1962. Alors que l’Église catholique s’apprête à lancer son aggiornamento en réunissant le Concile Vatican II, des ouvriers italiens s’activent sur un tout autre chantier dans le plus petit État du monde: la modernisation d’un système de chauffage devenu très obsolète. En creusant dans la cour du Belvédère, les terrassiers tombent sur un os. Puis une grande dent. Rapidement, on découvre que ces fragments de squelette appartiennent, à la surprise de tous, à un pachyderme qu’on a enterré là, au beau milieu du Vatican.

Silvio Bedini, historien américain intrigué par cette affaire, va mener une longue enquête pour comprendre comment un éléphant a pu arriver jusqu’ici. En 1997, il sort un ouvrage qui raconte la fabuleuse histoire d’Hanno, un éléphant venu d’Inde jusqu’au cœur de Rome.

Un cadeau diplomatique

Bien évidemment, cet éléphant blanc n’a pas atterri par hasard dans la Ville éternelle. Il est offert en guise de cadeau diplomatique par Manuel Ier, souverain du Portugal, au pape Léon X, en 1514. À cette époque, le Portugal souhaite consolider sa domination sur le commerce des épices et sur la route des Indes, et soigne donc ses relations diplomatiques. Pour féliciter le fils de Laurent de Médicis pour son élection au trône de saint Pierre – et se faire bien voir de ce grand amateur d’arts et de fêtes – le royaume lusitanien envoie une panoplie de présents, en particulier une dizaine d’animaux rares… dont le jeune pachyderme venu d’Inde.

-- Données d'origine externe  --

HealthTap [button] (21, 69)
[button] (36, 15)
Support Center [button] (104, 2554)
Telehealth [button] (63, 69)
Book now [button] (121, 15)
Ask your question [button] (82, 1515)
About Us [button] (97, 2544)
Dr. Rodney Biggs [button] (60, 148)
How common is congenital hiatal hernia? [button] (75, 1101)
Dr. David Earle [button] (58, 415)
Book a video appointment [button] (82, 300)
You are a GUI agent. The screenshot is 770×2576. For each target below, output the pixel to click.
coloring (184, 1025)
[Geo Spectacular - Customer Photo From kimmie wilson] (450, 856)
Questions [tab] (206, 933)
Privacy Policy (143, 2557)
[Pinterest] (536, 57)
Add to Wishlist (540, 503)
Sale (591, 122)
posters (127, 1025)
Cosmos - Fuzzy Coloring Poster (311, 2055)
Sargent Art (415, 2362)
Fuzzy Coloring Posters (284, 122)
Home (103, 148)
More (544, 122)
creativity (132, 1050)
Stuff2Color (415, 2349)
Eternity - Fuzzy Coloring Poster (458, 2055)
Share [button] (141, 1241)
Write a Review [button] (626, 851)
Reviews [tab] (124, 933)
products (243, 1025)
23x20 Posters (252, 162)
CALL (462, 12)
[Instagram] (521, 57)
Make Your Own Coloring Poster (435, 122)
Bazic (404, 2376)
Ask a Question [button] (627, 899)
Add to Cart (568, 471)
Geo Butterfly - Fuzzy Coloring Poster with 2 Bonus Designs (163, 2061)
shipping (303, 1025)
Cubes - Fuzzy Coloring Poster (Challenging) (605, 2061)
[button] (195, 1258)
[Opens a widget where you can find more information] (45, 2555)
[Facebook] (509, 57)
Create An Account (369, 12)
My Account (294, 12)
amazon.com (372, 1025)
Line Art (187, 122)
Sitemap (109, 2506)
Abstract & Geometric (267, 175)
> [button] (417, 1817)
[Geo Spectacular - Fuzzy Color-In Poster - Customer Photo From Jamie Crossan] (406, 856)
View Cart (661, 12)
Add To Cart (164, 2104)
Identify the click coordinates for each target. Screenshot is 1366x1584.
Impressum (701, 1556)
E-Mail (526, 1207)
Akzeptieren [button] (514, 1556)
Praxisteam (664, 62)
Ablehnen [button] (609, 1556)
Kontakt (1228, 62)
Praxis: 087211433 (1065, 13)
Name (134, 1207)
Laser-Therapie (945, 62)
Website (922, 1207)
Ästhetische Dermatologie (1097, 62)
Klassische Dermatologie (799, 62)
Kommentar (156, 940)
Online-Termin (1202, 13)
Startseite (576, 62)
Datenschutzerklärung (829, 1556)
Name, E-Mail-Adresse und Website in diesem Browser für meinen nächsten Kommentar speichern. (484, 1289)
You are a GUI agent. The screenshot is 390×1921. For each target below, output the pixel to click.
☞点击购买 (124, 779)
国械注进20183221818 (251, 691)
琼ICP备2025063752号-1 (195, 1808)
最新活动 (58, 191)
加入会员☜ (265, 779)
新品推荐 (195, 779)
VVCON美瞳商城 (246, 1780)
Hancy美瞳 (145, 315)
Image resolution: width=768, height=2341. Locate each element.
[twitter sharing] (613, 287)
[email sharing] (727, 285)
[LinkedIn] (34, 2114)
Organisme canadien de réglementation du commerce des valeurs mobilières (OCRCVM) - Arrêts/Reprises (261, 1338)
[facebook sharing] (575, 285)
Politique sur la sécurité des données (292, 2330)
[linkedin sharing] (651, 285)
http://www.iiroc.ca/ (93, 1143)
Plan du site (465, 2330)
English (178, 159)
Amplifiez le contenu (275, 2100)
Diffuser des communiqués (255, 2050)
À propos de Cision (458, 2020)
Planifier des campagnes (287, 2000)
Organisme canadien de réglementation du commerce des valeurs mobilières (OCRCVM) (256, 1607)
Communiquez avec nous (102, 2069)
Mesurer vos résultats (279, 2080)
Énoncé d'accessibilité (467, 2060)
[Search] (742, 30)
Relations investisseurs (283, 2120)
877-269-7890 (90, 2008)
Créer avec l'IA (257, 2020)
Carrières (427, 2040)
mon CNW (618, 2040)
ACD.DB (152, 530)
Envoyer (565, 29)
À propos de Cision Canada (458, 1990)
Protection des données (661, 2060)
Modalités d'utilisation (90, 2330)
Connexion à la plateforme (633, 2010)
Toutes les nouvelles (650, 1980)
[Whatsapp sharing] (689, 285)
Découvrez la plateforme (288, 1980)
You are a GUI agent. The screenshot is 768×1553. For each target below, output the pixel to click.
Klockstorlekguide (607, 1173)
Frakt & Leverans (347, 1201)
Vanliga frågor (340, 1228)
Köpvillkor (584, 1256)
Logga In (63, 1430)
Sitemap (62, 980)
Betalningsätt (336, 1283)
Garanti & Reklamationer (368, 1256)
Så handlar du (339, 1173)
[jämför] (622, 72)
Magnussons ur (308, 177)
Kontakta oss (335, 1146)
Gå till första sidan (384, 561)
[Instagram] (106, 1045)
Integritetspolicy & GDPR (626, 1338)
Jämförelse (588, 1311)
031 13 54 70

En Italie, l’arrivée de l’animal exotique ne laisse à l’époque personne indifférent. La Péninsule garde encore la mémoire d’Hannibal et de ses éléphants de guerre qui traversèrent les Alpes en 218 avant Jésus-Christ pour marcher sur Rome… sans succès.

Cependant, le 19 mars 1514, la délégation arrive bel et bien à Rome après avoir drainé un grand nombre de spectateurs désireux d’admirer le mammifère. Le succès est total. À tel point qu’il donnera l’idée à Manuel Ier d’envoyer l’année suivante au pape un rhinocéros. Malheureusement pour la bête, elle sera victime d’une tempête en Méditerranée… et arrivera empaillée devant l’évêque de Rome.

Le «Testament de l’éléphant«

La présence d’Hanno au Vatican marque profondément la Ville éternelle et sa littérature. Après sa mort le 18 juillet 1516, le Bestiaire du pape raconte qu’une «féroce satire» s’est répandue à Rome sous la forme d’un testament dictée à la première personne par un éléphant. Dans ce texte qui est attribué à  Pierre l’Arétin, le pachyderme explique léguer des parties de son corps aux différents cardinaux et institutions de la Curie romaine.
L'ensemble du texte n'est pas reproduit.